I focused mainly on the landing page, the ingredients page, and store page
I felt excitement to design, and wanted to gather images in a Moodboard to help inspire me with colors and motifs.
I found inspiration on Pinterest & Unsplash and put together a moodboard using InVision
I loved the idea of pastels & warm floral bakeries
Pumpkin puree is the base of my muffins and I wanted some of the autumnal feel that pumpkin always generates
What kind of style...
Once I got a true feel for the vibe I wanted, from my Moodboard, I started figuring out colors, fonts, and specific photos I wanted to use for the website.
What would help me best showcase me and my store?
I used Figma to build a Style guide of typography, photos, and color palette
I used Unsplash to find free photos to use
I searched for fun, and whimsical fonts using Figma
Coolors.co helped me find a earthy, warm, & pastel color palette
After putting together so much inspiration in my Moodboard, and style guide, I couldn't wait to start on the hi-fidelity wireframes. I focused on clean, clear pages and content.
I want to instill trust, not overwhelm any visitors with too much noise on the pages.
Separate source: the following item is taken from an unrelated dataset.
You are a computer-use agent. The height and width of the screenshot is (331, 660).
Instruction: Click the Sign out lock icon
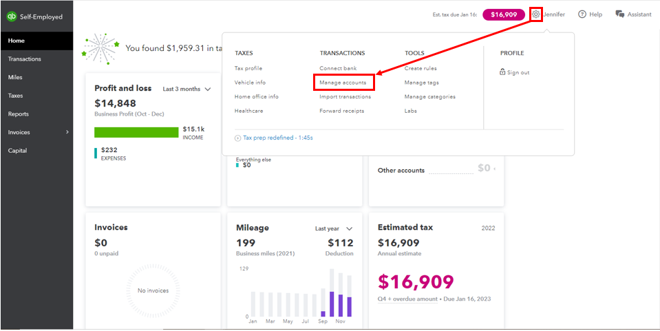(503, 72)
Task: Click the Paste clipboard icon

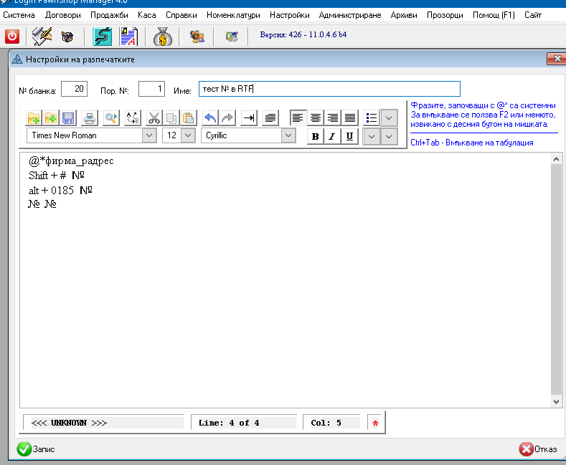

I used Figma to design and prototype
I slowly built each page and overlay, keeping Liz, and the data in mind
I started with 3 main screens: home/about, ingredients, and store
I placed "call to action" buttons on each page, incase the user was ready to shop
Contact buttons were on the bottom of each screen
I decided on contact form overlays instead of full pages, because it felt less invasive and more convenient to be able to exit out of the screen
The contact form overlay had interaction to show what it would look like to fill out the form and submit
I also showed interaction in the store, with some check out screen overlays
You can see all the hi-fidelity wireframes below!
I made everything clickable, except the Instagram link in the contact sections
I used Figma to build the clickable prototype
I linked overlays for the shop and the contact forms
I still need to build out the account info & checkout pages
Testing the usability
As always I was incredibly nervous yet eager for the User Testing. It's always incredibly crucial to get some fresh eyes on my design.
I was able to get 3 User Tests
We used Zoom to meet, and record the tests
We tested the Hi-Fidelity Prototype
All three testers made the target group because all 3 have some form of dietary requirements: gluten intolerance, and lactose intolerant
"It was clear, and I could buy quickly"
"I loved the colors"
"It's your best work yet!"
"I love the ingredients page. It makes me feel safe in ordering from you."
The feedback gave me the confidence to build out more overlays in Figma, keeping with the themes I had already used
I had been avoiding mobile-versions because of some weird fear around them. This project helped me overcome that fear, by just diving in head first!
It REALLY helped to sketch first. Once the sketches were on paper, the Wireframes in Figma just flew out of me!
I watched a lot of YouTube tutorials about mobile design to help me get through the nervousness, and they helped TREMENDOUSLY
I was especially nervous about the User Testing, because I felt unsure about the design, so getting nice feedback REALLY helped my confidence!
Mobile isn't as scary as I was building it up to be. Just like with desktop, one step at a time
I want to do a desktop version next, and add more pages, like the checkout overlays, the account info, etc...
When I find a job that allows me to work remotely, I want to build the ACTUAL website, and start selling muffins for real!